* **EXERCISE PASSAGE**
Focus 4:487-495, Fall 2006
© 2006 American Psychiatric Association
Optimizing Outcomes in Psychopharmacology Continuing Medical Education (CME): Measuring Learning and Attitudes That May Predict Knowledge Translation into Clinical Practice
Stephen M. Stahl, M.D., Ph.D.,
Meghan Grady, B.A.,
Gerardeen Santiago, Ph.D., and
Richard L. Davis
Correspondence: Address correspondence to: 1930 Palomar Point Way, Suite 103, San Diego, CA 92008
Because continuing medical education (CME) activities in psychopharmacology have traditionally documented only that participants have been exposed to a great deal of new information, it has been difficult to gauge to what extent CME leads to the acquisition of new knowledge or to the translation of this knowledge into clinical practice. The goal of modern CME is not only to facilitate learning and knowledge translation, but to evaluate whether these outcomes have occurred. Although further research will be required to develop practical, affordable, and proven methods that are capable of measuring the extent to which a CME activity facilitates sustained knowledge translation into clinical practice, it is already possible to incorporate participant-focused educational designs, measurements of learning with pre-and posttesting, and case-based exercises to assess whether the translation of knowledge into proxies of clinical practice is now beginning to occur.

* **WORK REQUIRED**
Answer these questions about the psychopharmacology CME article above:
1. In what season and year did it appear in Focus?
2. In which city is the address for correspondence?
3. According to the article, what three things can already be built into a CME activity?

* **DATA FOR ANALYSIS**
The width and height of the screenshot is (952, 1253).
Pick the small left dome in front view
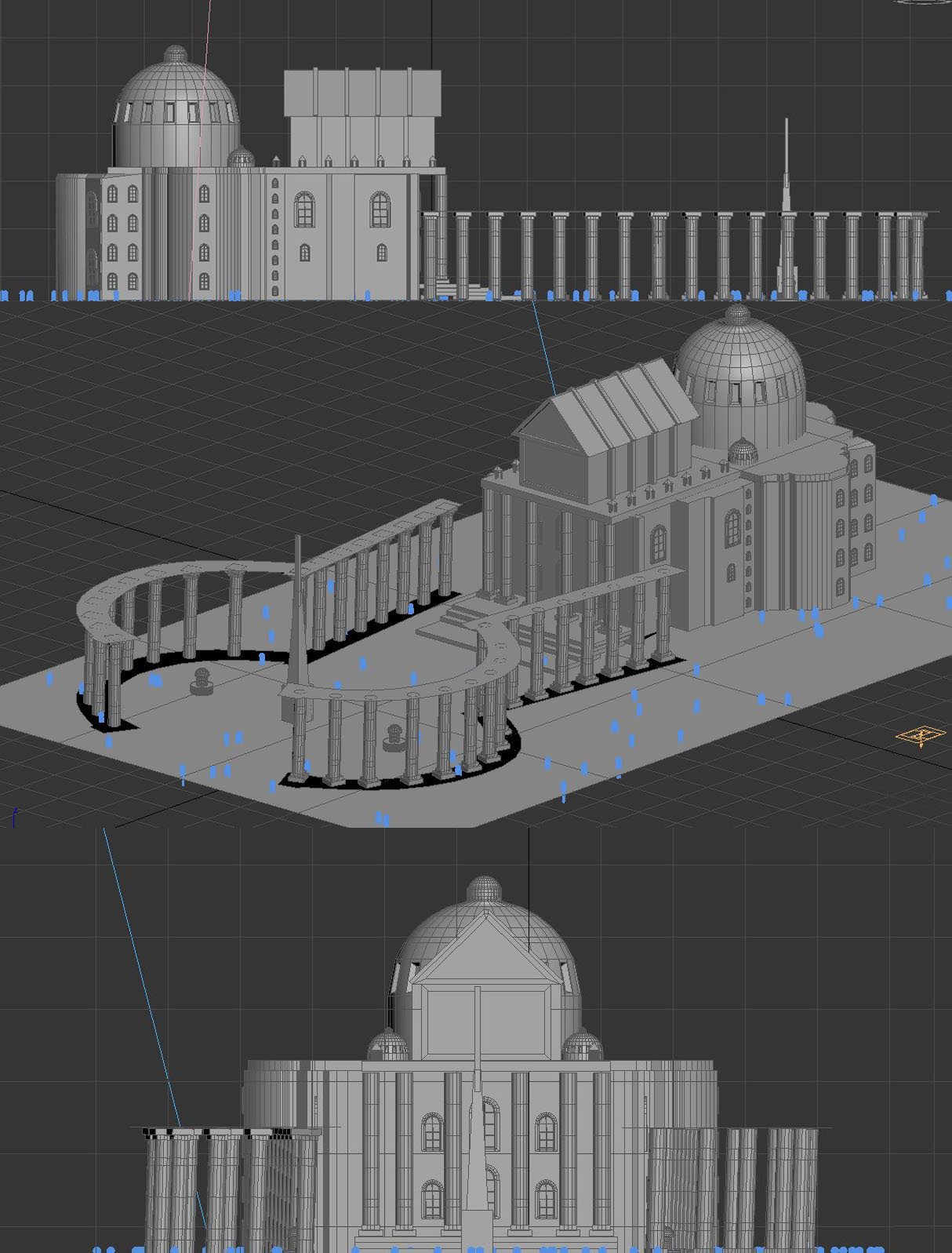point(388,1046)
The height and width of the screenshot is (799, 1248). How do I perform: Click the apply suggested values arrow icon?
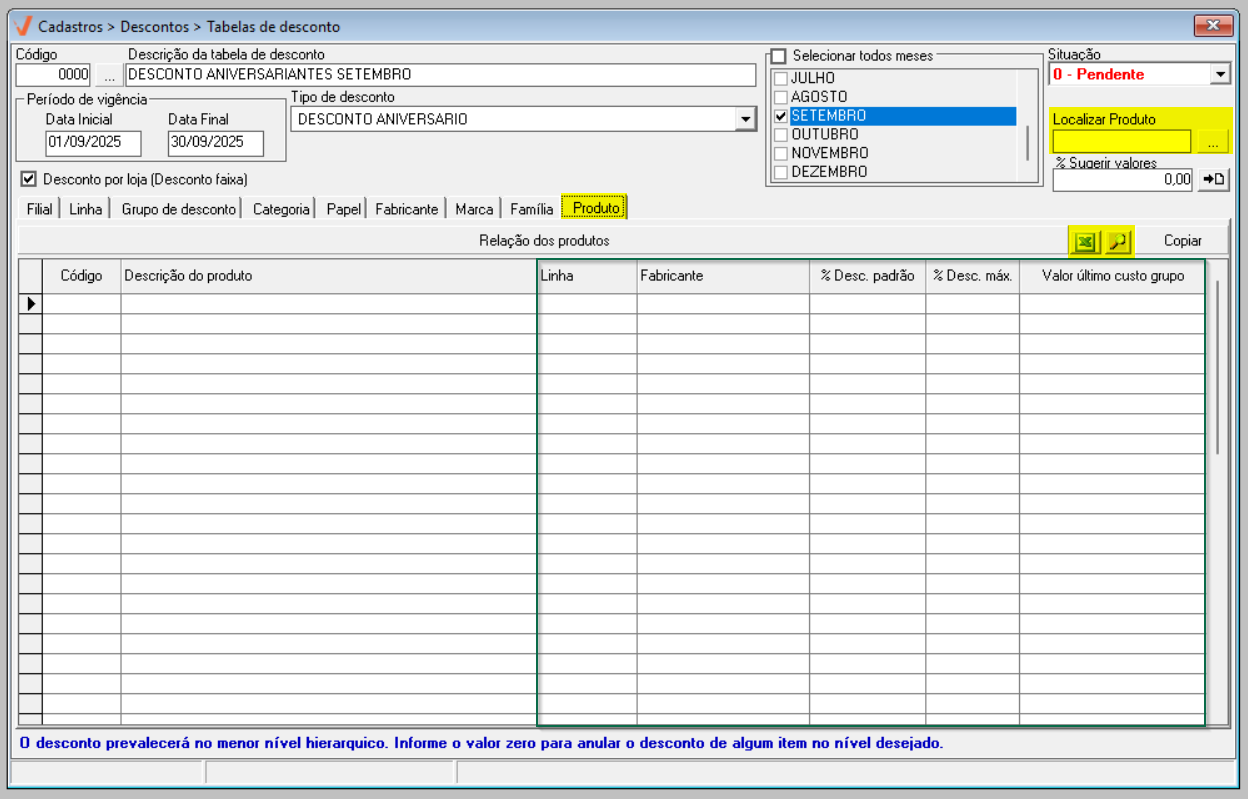pos(1212,180)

* **FINISHED TASK**
1. Fall 2006
2. San Diego, California
3. Participant-focused educational designs, measurements of learning with pre- and posttesting, and case-based exercises